The Vietnam Veterans Memorial Fund, a nonprofit organization based in Washington D.C. who also built the Vietnam Veterans Memorial Wall, invited Wisconsin to help in the search of the missing pictures. Their goal is to collect and preserve photos of each Wisconsin service member whose names appear on The Wall in D.C. and eventually on a national level.

To help honor the memory of these Wisconsin service men and women, the photos will become part of their project The Wall of Faces. It will also eventually become part of a memorial at The Wall itself.

UW-Milwaukee’s journalism students took this matter into their own hands. Each student in the JAMS (Journalism, Advertising, and Media Studies) Integrated Reporting 320 class was given the names of two soldiers who made the ultimate sacrifice for their country.

Finding pictures from this era had challenges. The Vietnam War was a much less photographed time in history mostly due to the lack of access to technology. The generation didn’t take photos as much as people do today, especially if you were poor. Without proof of existence, these soldiers are slowly vanishing into nothing but faint memories held by few.

For those who do keep their loved one’s memory alive, they sometimes cannot overcome the grief of the past and emotionally are unable to pass their stories down, at least publicly.

James Salamone, a photo-less veteran from Wisconsin, died in Vietnam in 1969 just one night before he was to be sent back home.
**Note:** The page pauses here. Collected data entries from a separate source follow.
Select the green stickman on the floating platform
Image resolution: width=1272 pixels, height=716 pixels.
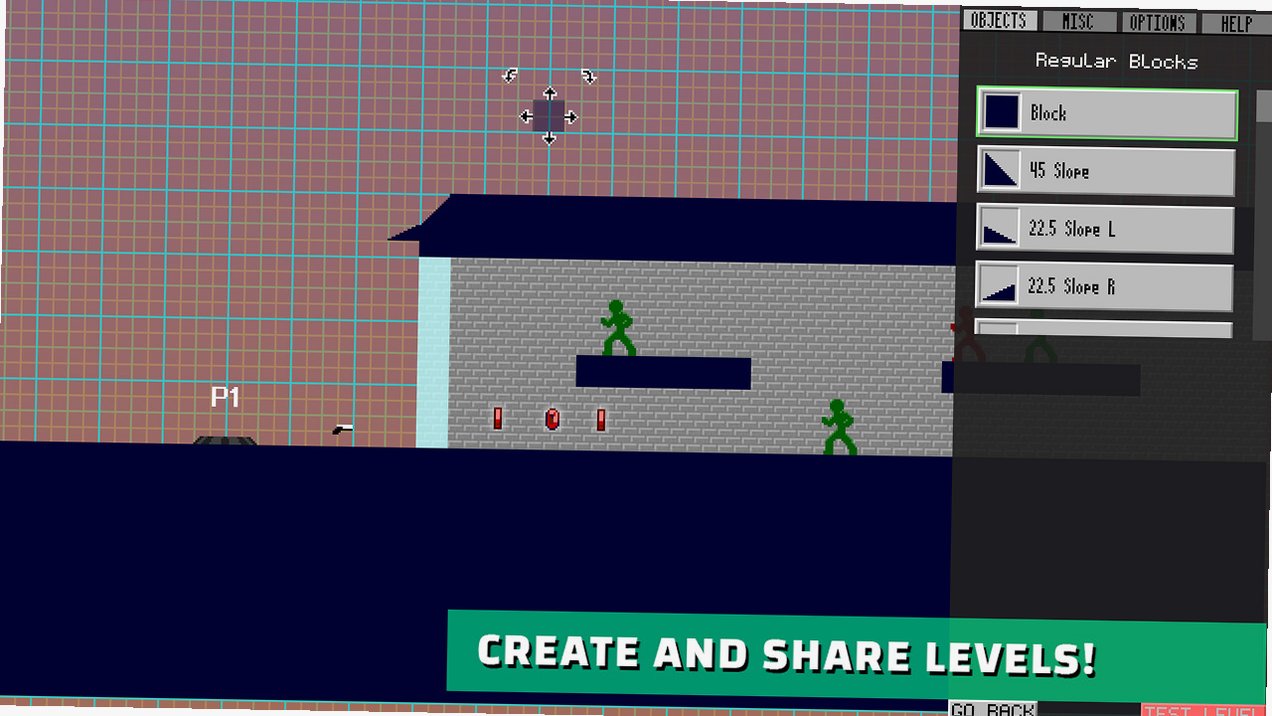[x=618, y=328]
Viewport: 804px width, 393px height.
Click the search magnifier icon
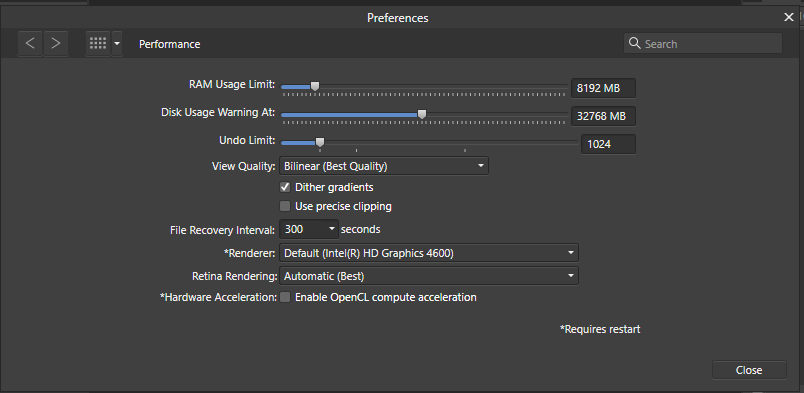click(635, 44)
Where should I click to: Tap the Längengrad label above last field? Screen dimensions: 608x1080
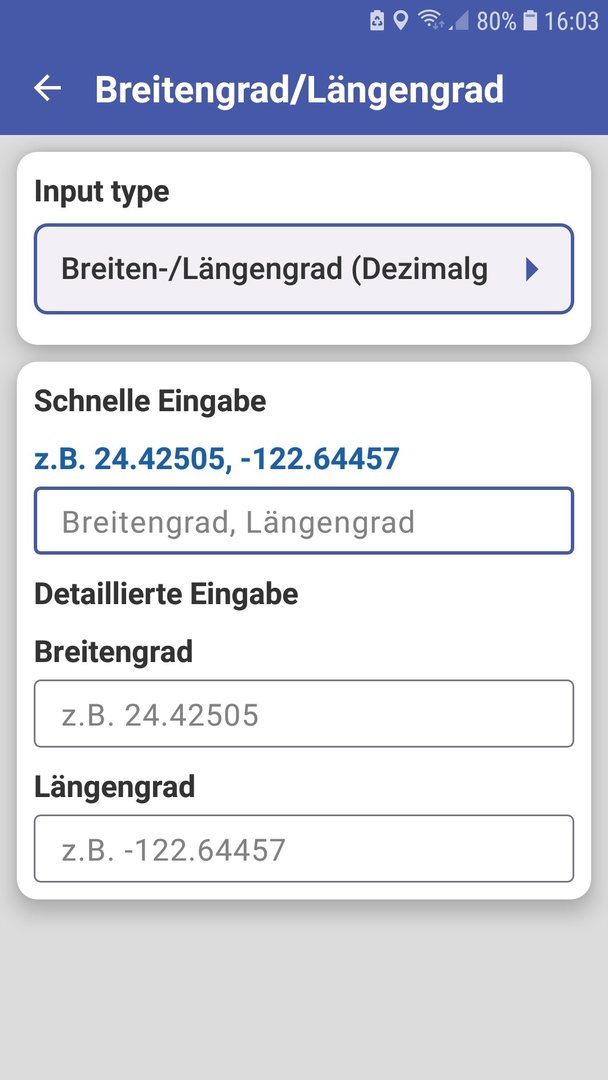[114, 787]
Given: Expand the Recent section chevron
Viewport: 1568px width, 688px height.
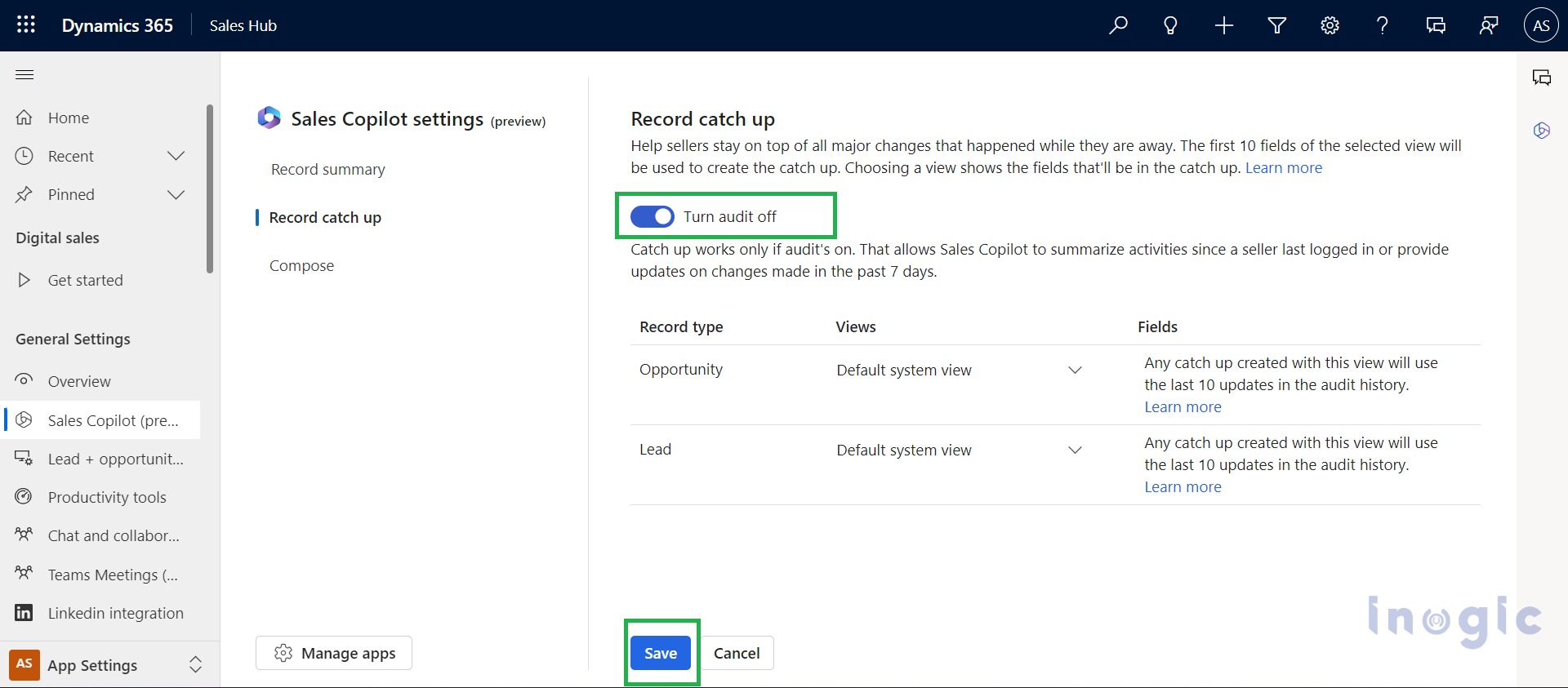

At 10 p.m. that night, he tragically died in a friendly fire accident.

Channel TMJ4 covered the 320 class’ search for the photos and aired the class on television hoping to prompt others to aid with the project. The feature aired April 27.

Instructor of the class, Jessica McBride, received an email from Chris Salamone, James’s brother’s wife. She had been watching TMJ4 and saw the story on the missing veteran pictures. She believed James was on the list.

After meeting with a journalism student at a local restaurant, Chris and Al provided a picture of James in his military uniform to the cause. It has now been added to The Wall of Faces online site. The student asked for an interview to properly celebrate James’s life rather than focus on his death, but the Salamones simply could not talk about it.

“It was the night before he was sent home and they were in an area where they weren’t allowed to have guns,” said Chris. “To this day, we still don’t know what happened. It’s too hard.”

In some cases, finding relatives of the deceased is near impossible. But everyone, as it turns out, can be found.

Serviceman Vincent Wright from Milwaukee died in Vietnam in 1971. After intensive online research, his family members were found, still living in Milwaukee. He was one of the few men on the list of 64 remaining photos to still have a living parent. The clue came through an old newspaper article that reported his next of kin. From there, it was just a matter of realizing they were still in the phone book. “I’m his mother,” said the woman who answered.

But as with the Salamone family, even after all of this time, the wounds were too raw to share publicly, even for a quest to humanize the men.

Sometimes, it appears, a photo will have to do. The photos of Wright and Salamone—which in their own way humanize the men as words never could anyway—were sent to the Vietnam Veterans Memorial Fund for inclusion in The Wall of Faces project.